Data for analysis:
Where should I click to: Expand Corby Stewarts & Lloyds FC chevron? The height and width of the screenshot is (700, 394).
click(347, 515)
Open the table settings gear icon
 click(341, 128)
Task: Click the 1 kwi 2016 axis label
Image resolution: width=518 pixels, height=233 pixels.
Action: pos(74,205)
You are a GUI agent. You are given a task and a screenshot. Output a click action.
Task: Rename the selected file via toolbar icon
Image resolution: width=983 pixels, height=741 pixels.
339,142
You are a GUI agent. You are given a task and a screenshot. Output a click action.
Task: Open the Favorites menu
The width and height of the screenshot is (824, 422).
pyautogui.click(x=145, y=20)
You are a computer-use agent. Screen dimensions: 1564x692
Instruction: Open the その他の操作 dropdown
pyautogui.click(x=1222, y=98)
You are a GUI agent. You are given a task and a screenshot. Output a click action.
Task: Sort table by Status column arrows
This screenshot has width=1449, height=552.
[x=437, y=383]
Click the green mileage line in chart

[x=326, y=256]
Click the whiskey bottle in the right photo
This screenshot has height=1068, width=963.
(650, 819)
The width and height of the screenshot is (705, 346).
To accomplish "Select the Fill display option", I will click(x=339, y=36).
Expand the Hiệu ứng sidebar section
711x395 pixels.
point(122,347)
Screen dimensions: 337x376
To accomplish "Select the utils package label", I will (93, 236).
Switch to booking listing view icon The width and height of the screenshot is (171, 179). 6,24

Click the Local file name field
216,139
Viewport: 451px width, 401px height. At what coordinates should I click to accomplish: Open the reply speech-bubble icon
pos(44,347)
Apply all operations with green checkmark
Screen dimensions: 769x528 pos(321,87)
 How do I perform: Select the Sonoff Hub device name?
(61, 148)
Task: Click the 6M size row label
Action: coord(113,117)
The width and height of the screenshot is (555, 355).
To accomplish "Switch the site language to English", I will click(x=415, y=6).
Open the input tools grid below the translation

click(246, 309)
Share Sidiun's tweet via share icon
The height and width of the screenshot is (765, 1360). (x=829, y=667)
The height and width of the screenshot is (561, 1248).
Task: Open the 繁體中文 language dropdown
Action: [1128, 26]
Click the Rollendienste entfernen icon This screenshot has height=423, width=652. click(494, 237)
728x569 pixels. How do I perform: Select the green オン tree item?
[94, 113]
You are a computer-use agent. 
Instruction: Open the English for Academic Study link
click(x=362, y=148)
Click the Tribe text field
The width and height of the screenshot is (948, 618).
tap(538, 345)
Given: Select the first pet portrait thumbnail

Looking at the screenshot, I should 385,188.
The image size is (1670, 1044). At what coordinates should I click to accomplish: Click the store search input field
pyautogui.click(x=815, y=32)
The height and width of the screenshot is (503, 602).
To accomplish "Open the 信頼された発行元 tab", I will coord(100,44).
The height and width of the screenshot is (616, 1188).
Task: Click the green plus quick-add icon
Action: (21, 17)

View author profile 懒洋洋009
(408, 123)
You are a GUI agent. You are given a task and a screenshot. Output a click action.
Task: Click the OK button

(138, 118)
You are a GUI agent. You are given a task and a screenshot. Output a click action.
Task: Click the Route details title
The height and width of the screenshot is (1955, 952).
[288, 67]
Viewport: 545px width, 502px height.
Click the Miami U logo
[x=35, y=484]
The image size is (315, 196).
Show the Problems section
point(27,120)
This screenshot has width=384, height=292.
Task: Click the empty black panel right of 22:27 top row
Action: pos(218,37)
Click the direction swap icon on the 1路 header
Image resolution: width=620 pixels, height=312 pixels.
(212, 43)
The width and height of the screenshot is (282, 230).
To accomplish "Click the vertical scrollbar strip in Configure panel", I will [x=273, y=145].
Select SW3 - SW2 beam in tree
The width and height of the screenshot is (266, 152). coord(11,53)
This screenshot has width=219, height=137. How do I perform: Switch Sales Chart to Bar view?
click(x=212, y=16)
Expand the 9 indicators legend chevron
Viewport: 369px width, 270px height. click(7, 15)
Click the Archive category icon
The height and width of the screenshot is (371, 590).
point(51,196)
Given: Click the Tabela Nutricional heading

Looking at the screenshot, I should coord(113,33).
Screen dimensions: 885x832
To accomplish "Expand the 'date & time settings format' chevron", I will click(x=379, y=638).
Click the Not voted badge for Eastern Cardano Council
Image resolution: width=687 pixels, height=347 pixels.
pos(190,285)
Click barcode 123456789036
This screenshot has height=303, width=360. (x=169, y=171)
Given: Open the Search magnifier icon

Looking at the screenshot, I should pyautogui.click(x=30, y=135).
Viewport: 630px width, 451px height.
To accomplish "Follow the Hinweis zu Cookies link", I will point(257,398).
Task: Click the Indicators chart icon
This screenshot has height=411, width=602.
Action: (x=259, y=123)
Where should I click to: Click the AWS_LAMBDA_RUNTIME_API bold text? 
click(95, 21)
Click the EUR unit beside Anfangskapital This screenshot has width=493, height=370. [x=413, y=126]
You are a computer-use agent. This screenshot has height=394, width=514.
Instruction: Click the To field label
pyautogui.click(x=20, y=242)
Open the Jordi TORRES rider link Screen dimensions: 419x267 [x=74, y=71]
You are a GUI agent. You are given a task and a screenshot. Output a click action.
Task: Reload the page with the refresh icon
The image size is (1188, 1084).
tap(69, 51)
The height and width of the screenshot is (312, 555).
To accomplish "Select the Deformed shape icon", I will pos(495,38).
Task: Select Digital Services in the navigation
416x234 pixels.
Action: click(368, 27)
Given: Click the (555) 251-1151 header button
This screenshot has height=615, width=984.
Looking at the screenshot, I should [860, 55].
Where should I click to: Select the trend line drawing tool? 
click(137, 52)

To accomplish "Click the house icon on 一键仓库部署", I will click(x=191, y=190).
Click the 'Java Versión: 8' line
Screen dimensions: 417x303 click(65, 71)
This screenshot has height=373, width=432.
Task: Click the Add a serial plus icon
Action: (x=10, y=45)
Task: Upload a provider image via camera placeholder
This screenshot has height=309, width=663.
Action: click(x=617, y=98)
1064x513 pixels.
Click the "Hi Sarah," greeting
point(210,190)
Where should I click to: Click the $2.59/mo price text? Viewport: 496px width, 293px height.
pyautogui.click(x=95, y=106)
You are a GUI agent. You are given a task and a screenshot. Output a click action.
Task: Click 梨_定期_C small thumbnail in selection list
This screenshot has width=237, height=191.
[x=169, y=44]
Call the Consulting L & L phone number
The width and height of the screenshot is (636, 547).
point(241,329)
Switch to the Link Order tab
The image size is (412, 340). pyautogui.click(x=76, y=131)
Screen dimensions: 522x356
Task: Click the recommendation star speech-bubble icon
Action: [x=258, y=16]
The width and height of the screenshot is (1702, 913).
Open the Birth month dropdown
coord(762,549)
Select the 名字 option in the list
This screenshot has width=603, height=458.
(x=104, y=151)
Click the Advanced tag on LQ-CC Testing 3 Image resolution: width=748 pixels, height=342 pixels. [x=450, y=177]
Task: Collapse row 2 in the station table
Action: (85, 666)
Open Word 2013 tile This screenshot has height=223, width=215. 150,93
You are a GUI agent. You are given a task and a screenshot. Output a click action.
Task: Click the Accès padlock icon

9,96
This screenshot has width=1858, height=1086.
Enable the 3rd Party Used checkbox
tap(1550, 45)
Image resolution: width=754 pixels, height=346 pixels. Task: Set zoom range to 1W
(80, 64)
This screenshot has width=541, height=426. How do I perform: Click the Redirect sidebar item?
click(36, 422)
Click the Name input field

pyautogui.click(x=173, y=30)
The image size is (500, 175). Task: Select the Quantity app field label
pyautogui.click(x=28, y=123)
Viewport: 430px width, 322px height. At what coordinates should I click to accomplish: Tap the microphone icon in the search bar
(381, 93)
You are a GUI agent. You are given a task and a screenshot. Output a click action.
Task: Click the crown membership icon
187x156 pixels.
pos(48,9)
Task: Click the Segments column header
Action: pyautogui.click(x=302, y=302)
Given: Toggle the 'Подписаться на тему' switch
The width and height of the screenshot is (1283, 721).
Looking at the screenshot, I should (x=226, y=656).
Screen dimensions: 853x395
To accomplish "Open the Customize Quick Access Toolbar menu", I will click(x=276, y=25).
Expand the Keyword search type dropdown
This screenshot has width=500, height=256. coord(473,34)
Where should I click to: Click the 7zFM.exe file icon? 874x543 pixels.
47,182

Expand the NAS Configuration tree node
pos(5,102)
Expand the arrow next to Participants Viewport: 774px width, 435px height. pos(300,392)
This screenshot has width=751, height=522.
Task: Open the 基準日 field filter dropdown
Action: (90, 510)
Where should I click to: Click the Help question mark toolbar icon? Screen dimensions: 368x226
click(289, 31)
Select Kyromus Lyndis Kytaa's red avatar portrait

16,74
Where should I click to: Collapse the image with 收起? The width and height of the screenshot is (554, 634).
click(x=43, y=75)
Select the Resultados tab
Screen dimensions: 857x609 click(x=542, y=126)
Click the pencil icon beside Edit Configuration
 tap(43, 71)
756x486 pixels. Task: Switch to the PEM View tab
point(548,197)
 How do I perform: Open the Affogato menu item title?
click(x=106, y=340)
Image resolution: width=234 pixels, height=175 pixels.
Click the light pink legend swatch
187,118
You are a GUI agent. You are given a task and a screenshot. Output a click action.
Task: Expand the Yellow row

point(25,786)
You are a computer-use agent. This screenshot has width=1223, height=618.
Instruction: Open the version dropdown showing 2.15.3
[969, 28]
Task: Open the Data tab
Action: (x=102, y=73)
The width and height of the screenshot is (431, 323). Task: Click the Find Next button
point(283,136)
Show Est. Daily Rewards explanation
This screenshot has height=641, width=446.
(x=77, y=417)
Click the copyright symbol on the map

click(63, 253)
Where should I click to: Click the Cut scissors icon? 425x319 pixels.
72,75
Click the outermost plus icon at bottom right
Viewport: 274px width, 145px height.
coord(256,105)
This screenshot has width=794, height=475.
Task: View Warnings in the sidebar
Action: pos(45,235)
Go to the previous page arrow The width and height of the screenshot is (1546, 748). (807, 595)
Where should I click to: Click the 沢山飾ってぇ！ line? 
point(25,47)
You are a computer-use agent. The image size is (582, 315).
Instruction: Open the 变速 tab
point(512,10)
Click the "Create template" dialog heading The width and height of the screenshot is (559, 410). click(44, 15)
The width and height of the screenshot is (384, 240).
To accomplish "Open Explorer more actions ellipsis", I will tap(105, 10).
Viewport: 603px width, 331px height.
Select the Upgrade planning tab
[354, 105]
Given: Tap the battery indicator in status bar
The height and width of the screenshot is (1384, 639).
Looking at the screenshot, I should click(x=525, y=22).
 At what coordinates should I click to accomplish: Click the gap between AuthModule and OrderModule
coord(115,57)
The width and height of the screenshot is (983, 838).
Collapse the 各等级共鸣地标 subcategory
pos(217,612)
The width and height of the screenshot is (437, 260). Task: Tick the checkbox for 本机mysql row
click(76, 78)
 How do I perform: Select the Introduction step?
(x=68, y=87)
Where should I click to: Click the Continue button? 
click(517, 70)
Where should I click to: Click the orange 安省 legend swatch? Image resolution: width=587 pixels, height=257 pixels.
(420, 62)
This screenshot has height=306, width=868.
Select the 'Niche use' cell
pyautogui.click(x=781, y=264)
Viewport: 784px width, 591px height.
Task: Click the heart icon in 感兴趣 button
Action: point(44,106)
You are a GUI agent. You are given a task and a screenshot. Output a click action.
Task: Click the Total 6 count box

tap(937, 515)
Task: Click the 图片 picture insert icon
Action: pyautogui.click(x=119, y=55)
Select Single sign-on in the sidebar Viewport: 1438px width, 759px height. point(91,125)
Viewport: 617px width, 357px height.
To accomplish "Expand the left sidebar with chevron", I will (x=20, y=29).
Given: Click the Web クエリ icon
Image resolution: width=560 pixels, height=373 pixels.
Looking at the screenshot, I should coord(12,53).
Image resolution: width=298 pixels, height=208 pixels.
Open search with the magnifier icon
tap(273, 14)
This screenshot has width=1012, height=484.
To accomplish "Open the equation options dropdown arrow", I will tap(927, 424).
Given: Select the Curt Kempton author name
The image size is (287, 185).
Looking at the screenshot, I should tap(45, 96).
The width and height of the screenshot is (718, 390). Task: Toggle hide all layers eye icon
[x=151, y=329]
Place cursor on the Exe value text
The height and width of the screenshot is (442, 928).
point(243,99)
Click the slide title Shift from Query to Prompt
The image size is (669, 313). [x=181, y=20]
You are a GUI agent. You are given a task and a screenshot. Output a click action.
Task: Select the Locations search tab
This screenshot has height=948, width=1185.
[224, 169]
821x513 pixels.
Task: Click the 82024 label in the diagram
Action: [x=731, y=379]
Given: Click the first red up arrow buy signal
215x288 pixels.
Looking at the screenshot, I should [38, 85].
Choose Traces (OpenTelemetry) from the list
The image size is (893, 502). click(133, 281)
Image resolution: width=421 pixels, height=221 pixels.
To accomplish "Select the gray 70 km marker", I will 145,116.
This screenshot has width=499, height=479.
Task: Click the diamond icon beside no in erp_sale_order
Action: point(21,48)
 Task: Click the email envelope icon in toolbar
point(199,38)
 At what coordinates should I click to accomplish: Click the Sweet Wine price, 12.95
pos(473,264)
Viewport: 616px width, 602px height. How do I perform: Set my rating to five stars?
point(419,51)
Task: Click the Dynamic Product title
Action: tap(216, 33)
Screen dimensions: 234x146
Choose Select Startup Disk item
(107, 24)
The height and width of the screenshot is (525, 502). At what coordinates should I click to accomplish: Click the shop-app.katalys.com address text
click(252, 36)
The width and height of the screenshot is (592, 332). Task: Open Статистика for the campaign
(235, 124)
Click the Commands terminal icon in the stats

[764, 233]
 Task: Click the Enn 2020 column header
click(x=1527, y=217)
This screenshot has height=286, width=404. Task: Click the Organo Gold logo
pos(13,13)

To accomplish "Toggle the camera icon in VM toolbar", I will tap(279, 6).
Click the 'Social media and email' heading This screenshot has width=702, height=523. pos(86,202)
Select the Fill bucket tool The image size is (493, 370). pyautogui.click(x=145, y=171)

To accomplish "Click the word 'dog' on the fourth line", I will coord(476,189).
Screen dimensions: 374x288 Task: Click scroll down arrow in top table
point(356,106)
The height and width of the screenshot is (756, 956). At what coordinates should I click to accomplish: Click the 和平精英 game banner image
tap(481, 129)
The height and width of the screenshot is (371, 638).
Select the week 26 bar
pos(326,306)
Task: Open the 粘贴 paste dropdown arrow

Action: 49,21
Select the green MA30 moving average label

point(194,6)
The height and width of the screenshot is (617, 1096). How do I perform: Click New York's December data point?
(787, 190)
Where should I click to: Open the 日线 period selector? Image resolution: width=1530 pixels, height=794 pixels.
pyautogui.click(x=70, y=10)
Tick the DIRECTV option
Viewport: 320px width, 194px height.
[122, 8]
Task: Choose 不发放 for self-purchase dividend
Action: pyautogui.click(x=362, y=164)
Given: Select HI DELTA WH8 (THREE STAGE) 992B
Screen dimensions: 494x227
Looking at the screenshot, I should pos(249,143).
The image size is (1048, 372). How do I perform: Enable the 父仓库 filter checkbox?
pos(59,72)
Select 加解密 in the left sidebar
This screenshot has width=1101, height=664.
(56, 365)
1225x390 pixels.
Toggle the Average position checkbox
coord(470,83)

Problem description: Emit an exact copy of the lines spanning the start of the records to the line containing "Screen dimensions: 337x376", inclusive, and no other output.

Result of this task:
Where should I click to: Expand Corby Stewarts & Lloyds FC chevron? The height and width of the screenshot is (700, 394).
click(347, 515)
Open the table settings gear icon
 click(341, 128)
Task: Click the 1 kwi 2016 axis label
Image resolution: width=518 pixels, height=233 pixels.
Action: pos(74,205)
You are a GUI agent. You are given a task and a screenshot. Output a click action.
Task: Rename the selected file via toolbar icon
Image resolution: width=983 pixels, height=741 pixels.
339,142
You are a GUI agent. You are given a task and a screenshot. Output a click action.
Task: Open the Favorites menu
The width and height of the screenshot is (824, 422).
pyautogui.click(x=145, y=20)
You are a computer-use agent. Screen dimensions: 1564x692
Instruction: Open the その他の操作 dropdown
pyautogui.click(x=1222, y=98)
You are a GUI agent. You are given a task and a screenshot. Output a click action.
Task: Sort table by Status column arrows
This screenshot has width=1449, height=552.
[x=437, y=383]
Click the green mileage line in chart

[x=326, y=256]
Click the whiskey bottle in the right photo
This screenshot has height=1068, width=963.
(650, 819)
The width and height of the screenshot is (705, 346).
To accomplish "Select the Fill display option", I will click(x=339, y=36).
Expand the Hiệu ứng sidebar section
711x395 pixels.
point(122,347)
Screen dimensions: 337x376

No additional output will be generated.